INSTRUCTIONS FOR THE TASK — In this exercise, write out the data word for word and leave every image out.

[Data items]
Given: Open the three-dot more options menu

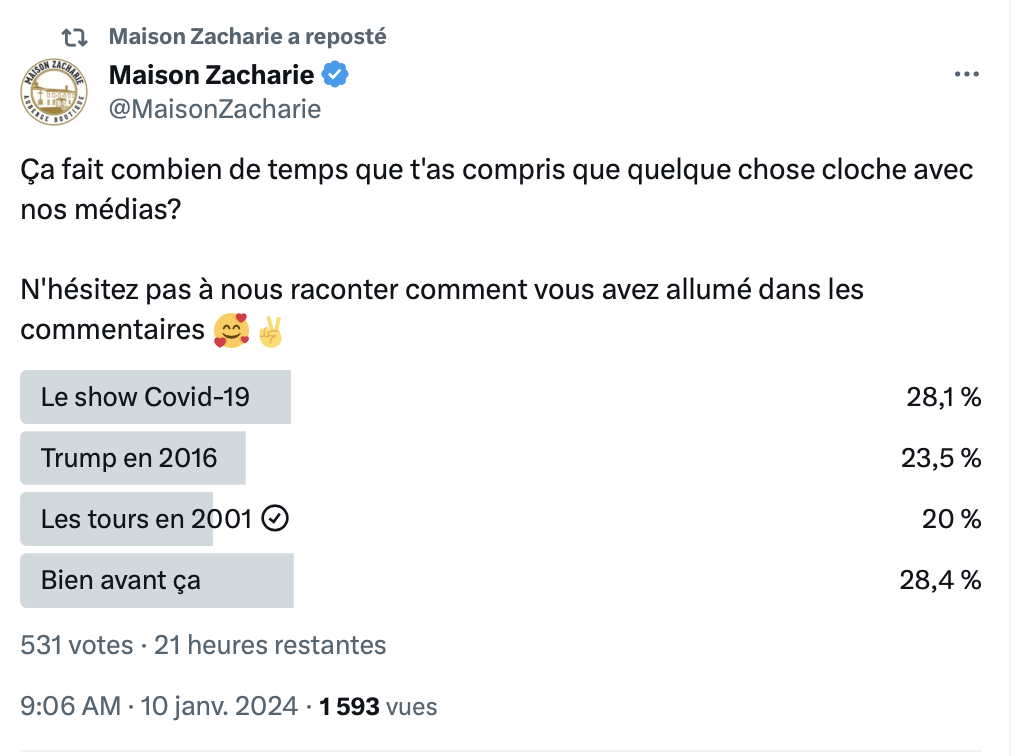Looking at the screenshot, I should click(x=966, y=75).
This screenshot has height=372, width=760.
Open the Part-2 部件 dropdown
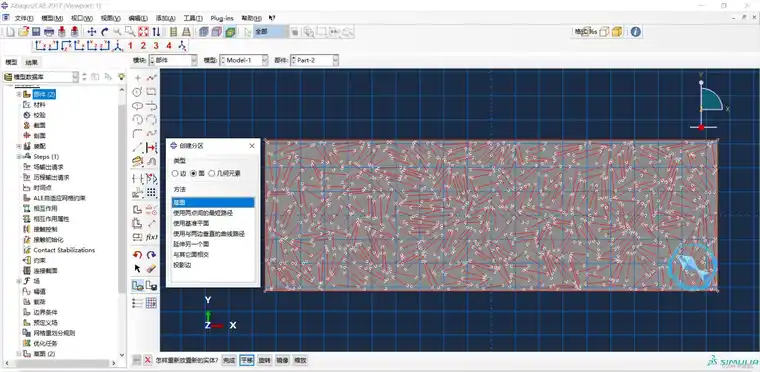coord(314,60)
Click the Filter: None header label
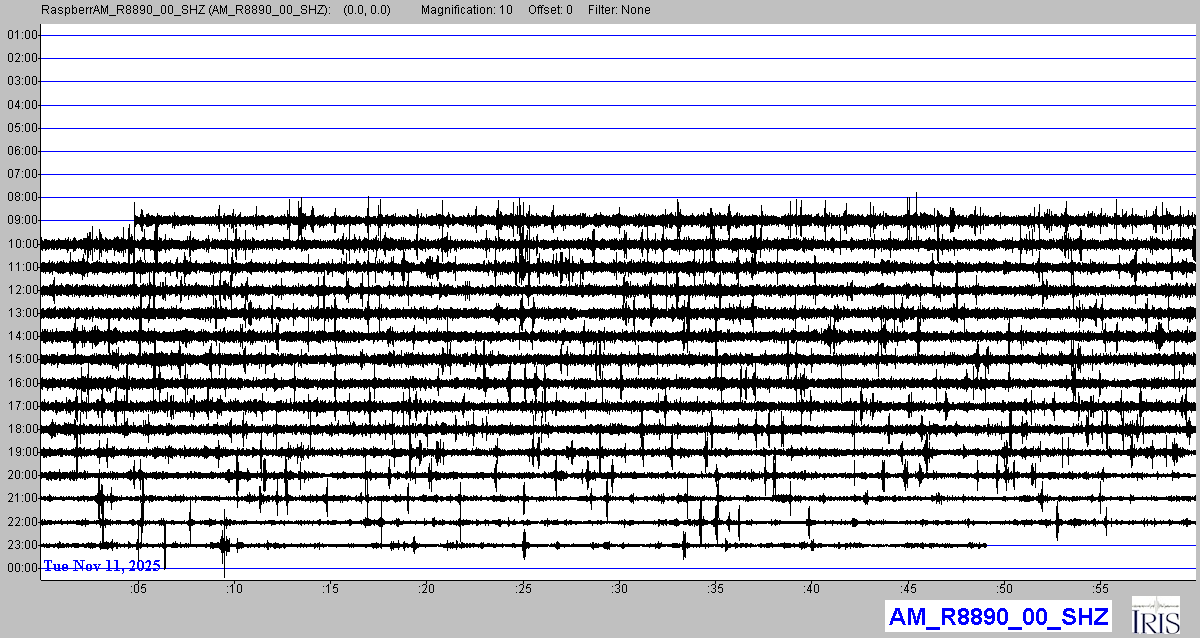This screenshot has height=638, width=1200. (619, 10)
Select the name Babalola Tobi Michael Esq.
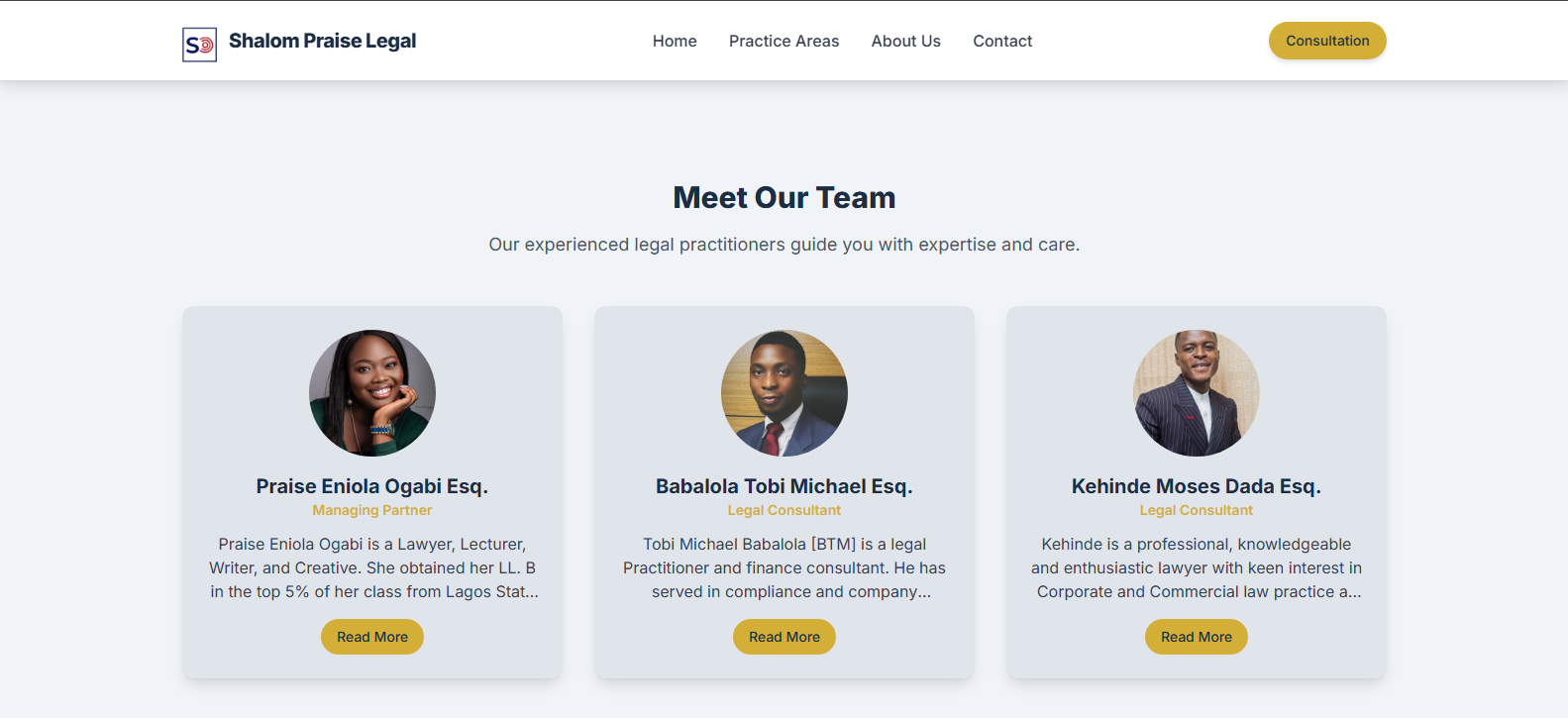The width and height of the screenshot is (1568, 718). (x=784, y=485)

SOLUTION —
Given: Open the three-dot more options menu

Looking at the screenshot, I should click(x=966, y=75).
This screenshot has height=372, width=760.
Open the Part-2 部件 dropdown
coord(314,60)
Click the Filter: None header label
This screenshot has height=638, width=1200. (619, 10)
Select the name Babalola Tobi Michael Esq.
The width and height of the screenshot is (1568, 718). (x=784, y=485)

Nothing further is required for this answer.